Are millennials better than boomers at staying married?

Divorce, Relationships

Depending on the year of birth, Americans fall into one of six living generations, each marked by an historic world or national event, and each has its own definition of the all-American family. In fact, one of the fundamental differences among the generations is how they view marriage and divorce.

If you were born between:

1901–1926, you are from the GI Generation. Also known as the “Greatest Generation,” you survived two world wars and the Great Depression. Moral decisions were easy—there was right (e.g., marriage) and wrong (e.g., divorce) —and few deviated from them.

1927–1945, then you are one of the Mature Silents.
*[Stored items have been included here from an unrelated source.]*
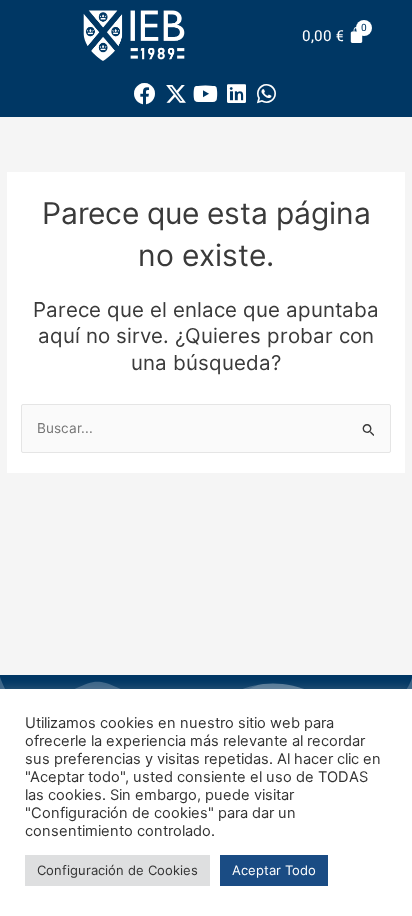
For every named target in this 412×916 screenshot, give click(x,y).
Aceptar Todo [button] (274, 870)
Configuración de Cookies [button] (117, 870)
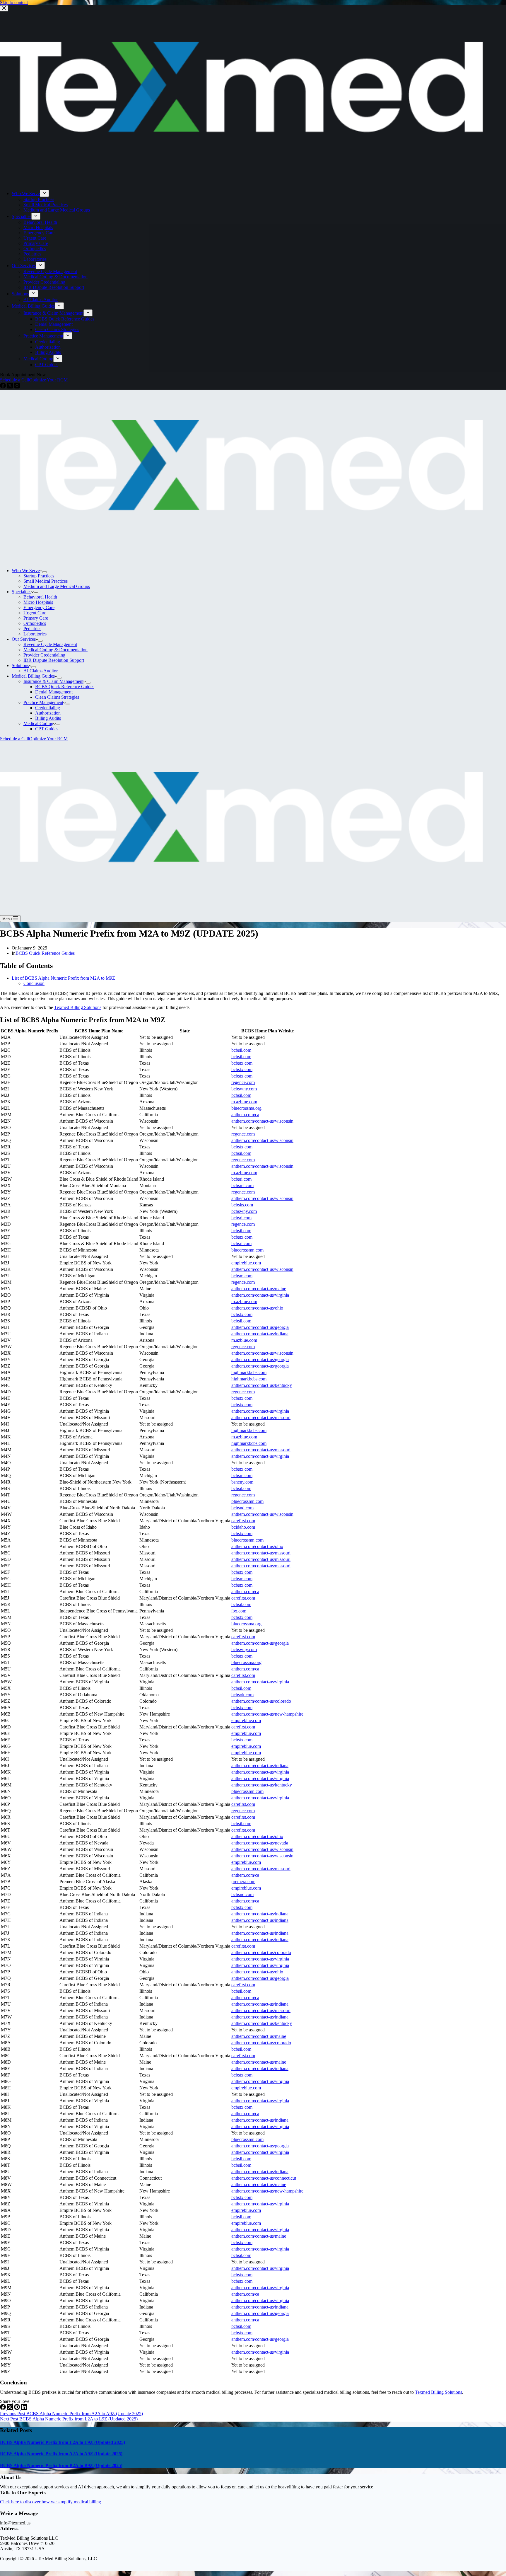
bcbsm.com (241, 1275)
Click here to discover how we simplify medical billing (50, 2501)
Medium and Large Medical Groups (56, 586)
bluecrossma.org (246, 1108)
Your generation witnessed men making lifetime careers with one employer while their wives stayed home and raised the kids. Happy or not, families stayed intact.
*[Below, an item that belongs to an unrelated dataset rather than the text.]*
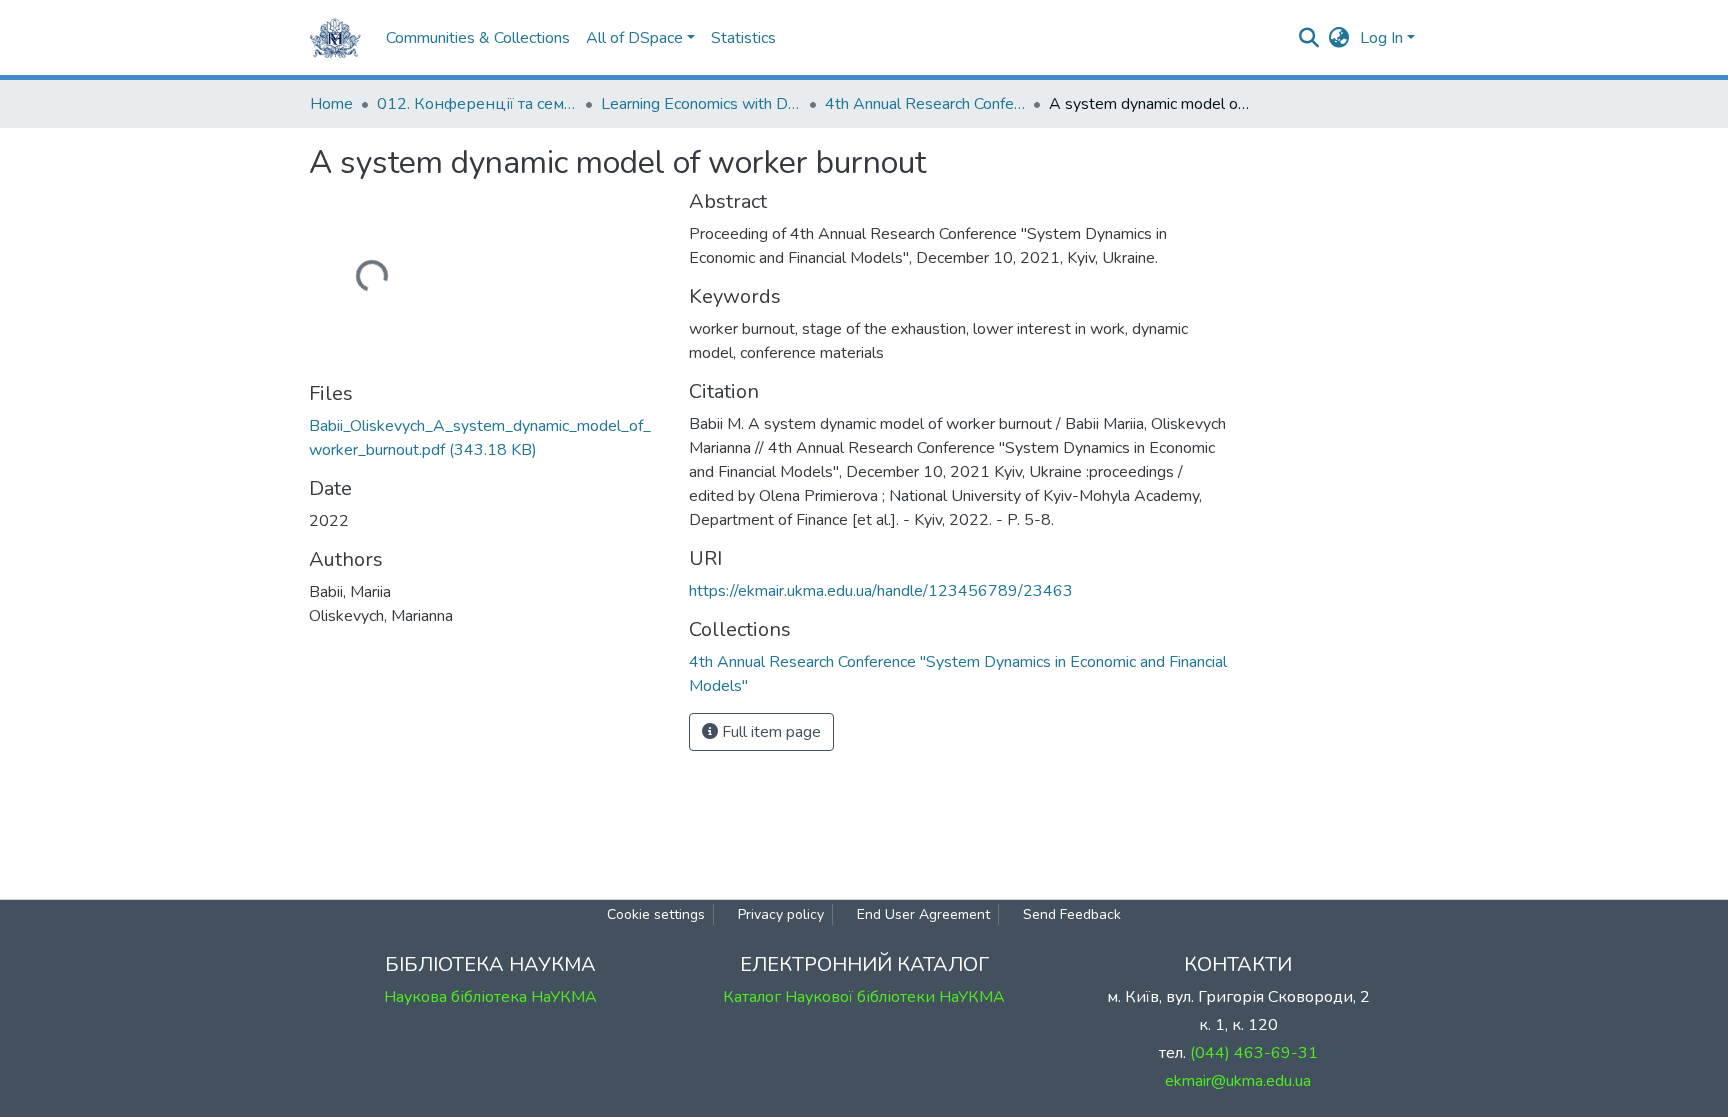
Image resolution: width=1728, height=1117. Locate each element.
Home (331, 104)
1946–1964, you are a baby boomer (aka the “Me Generation”) who embraced television, rock and roll, free love, and credit cards. Yours was the first generation to acknowledge divorce as a broadly acceptable course of action. In fact, Baby Boomers continue to divorce more than any other generation: the divorce rate for 55- to 64-year-olds more than doubled from 1990 to 2012, while divorces of the over-65 crowd tripled.

1965–1980, you are part of Generation X. Your peers were latchkey kids whose often-divorced parents both worked outside the home. But while your parents’ generation was big on divorce, yours is not. About 70 percent of marriages that began in the 1990s reached their 15th anniversary, up from fewer than 65 percent of those that began in the 1970s and 1980s.
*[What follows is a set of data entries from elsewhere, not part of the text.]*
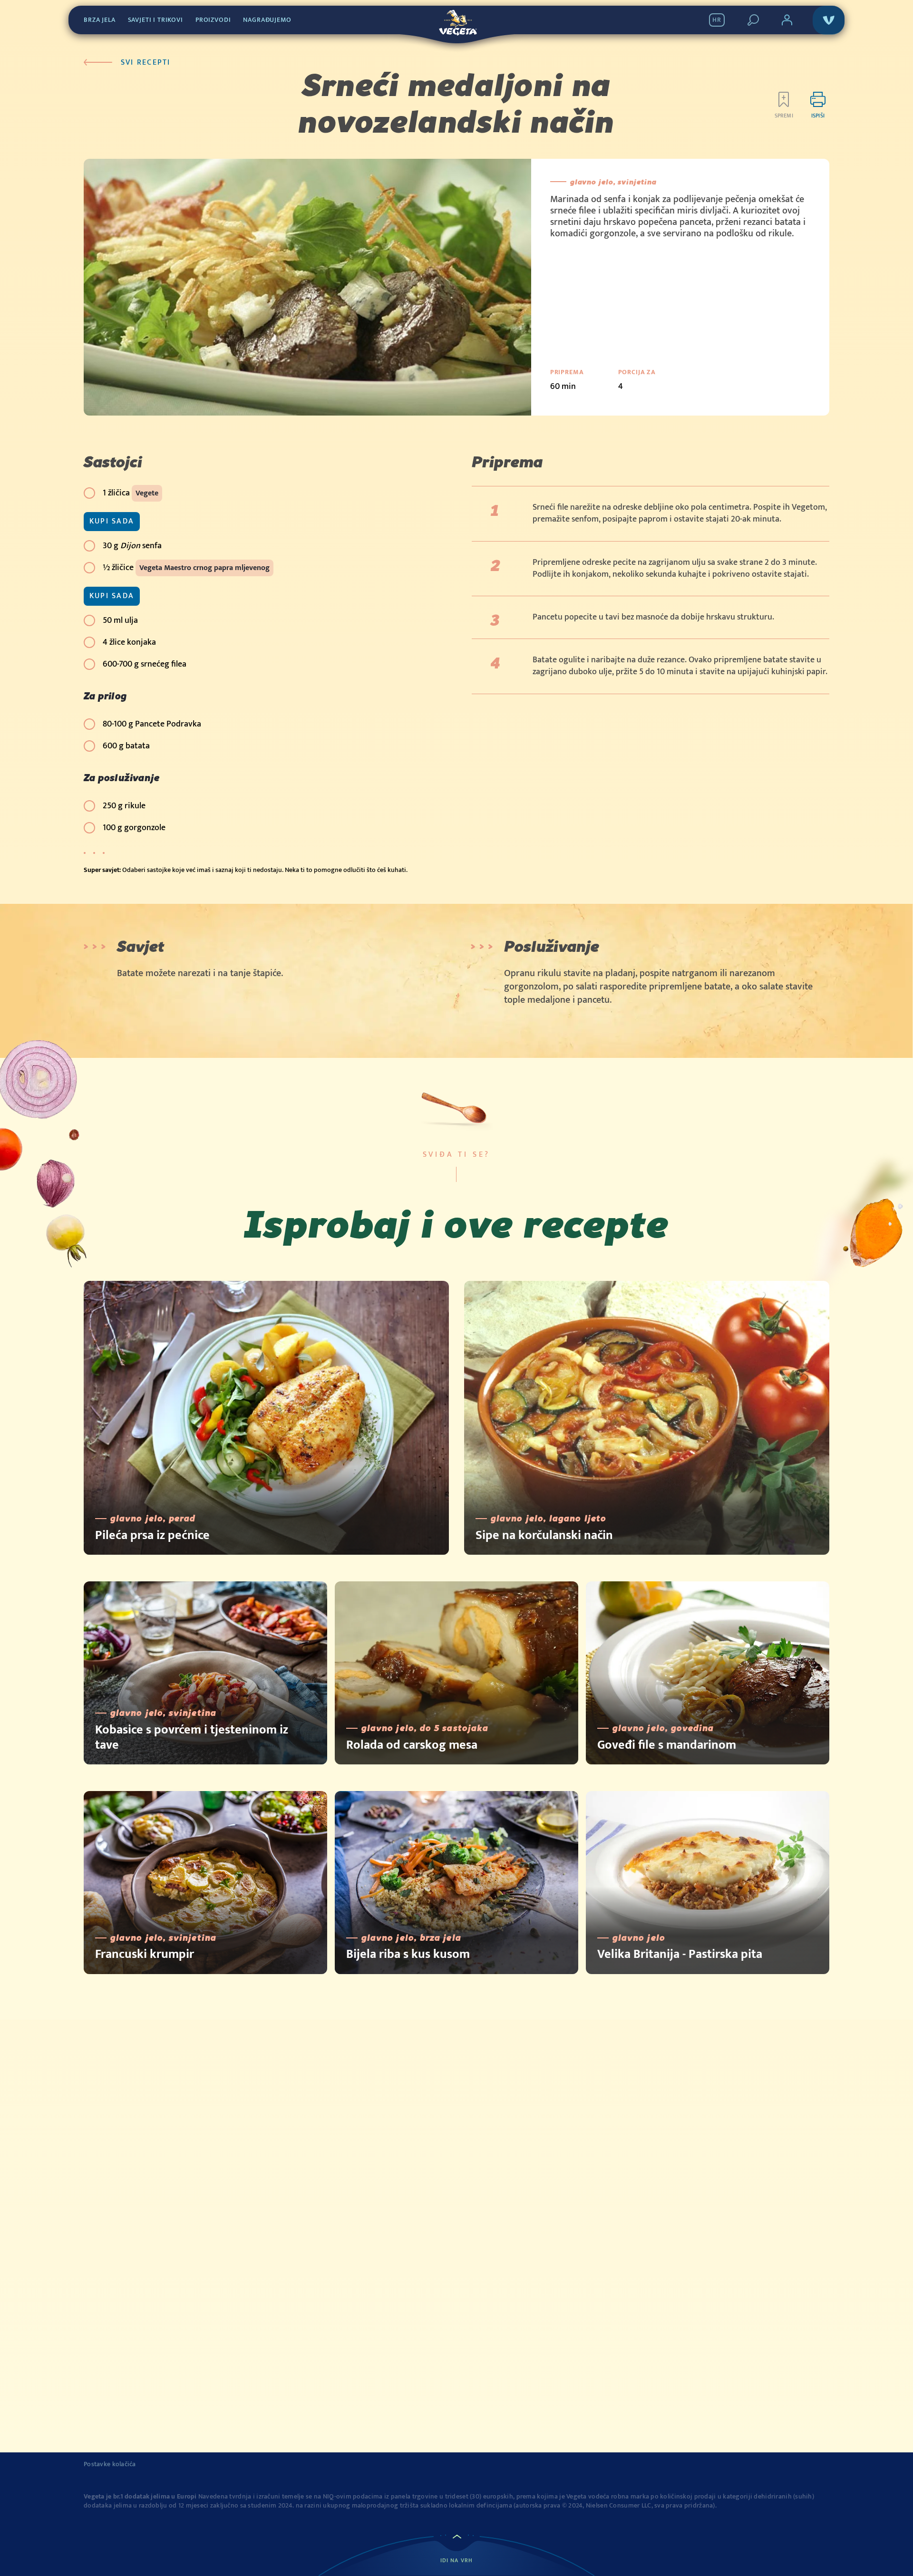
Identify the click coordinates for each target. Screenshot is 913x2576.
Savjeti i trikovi (155, 20)
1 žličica (130, 493)
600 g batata (126, 746)
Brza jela (100, 20)
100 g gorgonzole (134, 828)
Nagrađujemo (267, 20)
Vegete (147, 493)
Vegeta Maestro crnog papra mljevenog (204, 568)
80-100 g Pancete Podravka (152, 724)
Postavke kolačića (110, 2464)
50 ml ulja (120, 620)
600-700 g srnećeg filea (144, 664)
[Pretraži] (753, 20)
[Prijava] (787, 20)
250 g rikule (124, 806)
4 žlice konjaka (129, 642)
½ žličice (186, 568)
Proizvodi (213, 20)
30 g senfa (132, 546)
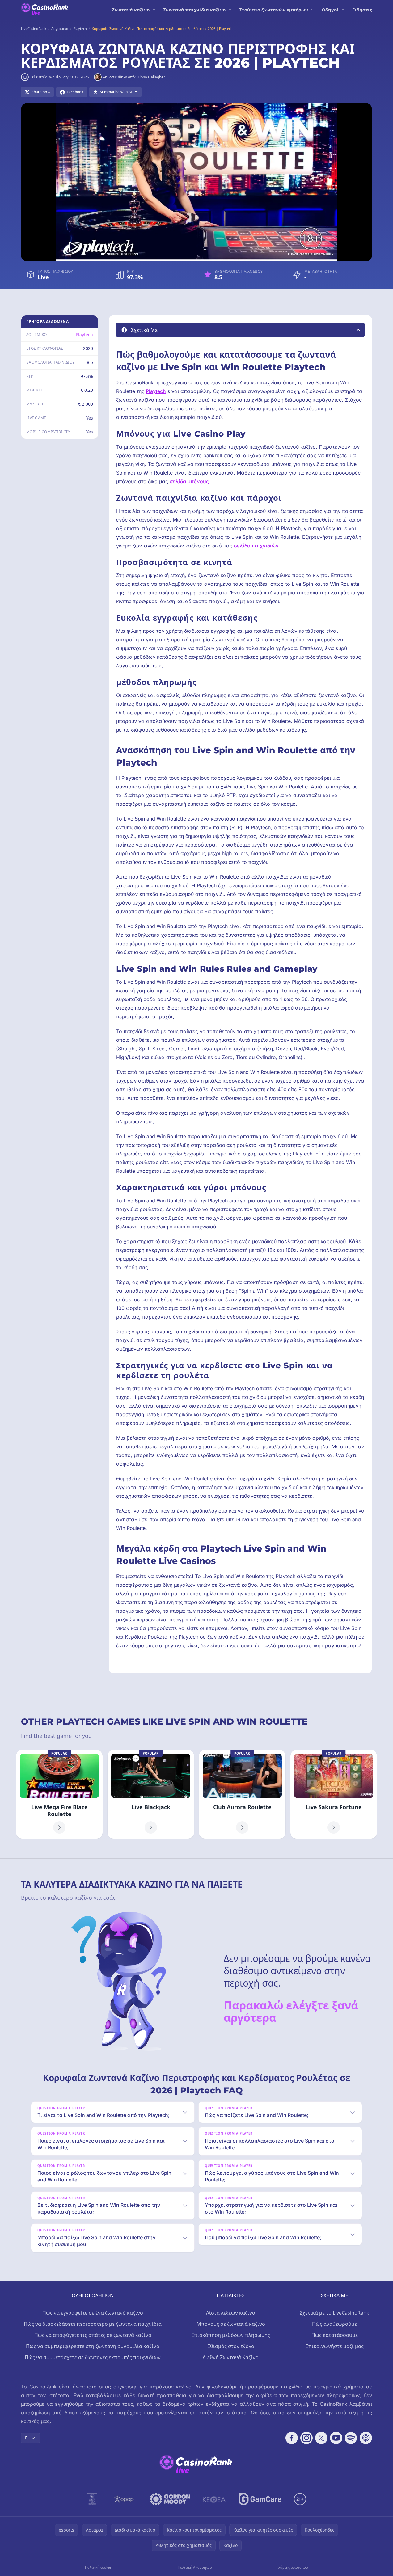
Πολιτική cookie (98, 2567)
1981–2000, you are a millennial. More formally known as Generation Y (although fewer and fewer people are using that term), you were overindulged by your parents and now are criticized as “entitled.” Your marriage rates are the lowest among generations: only 26 percent of you are married. When they were your age, 36 percent of Generation Xers, 48 percent of Baby Boomers, and 65 percent of the Silents were married.

2001- ??, you are Generation Z, aka the “Boomlets.” You’ve never experienced a world without computers or cell phones and prefer technological gadgets to toys. Will you continue the late- or never- to-marry trend, or will you utilize your electronics obsession to improve your odds at marital success? Only time will tell.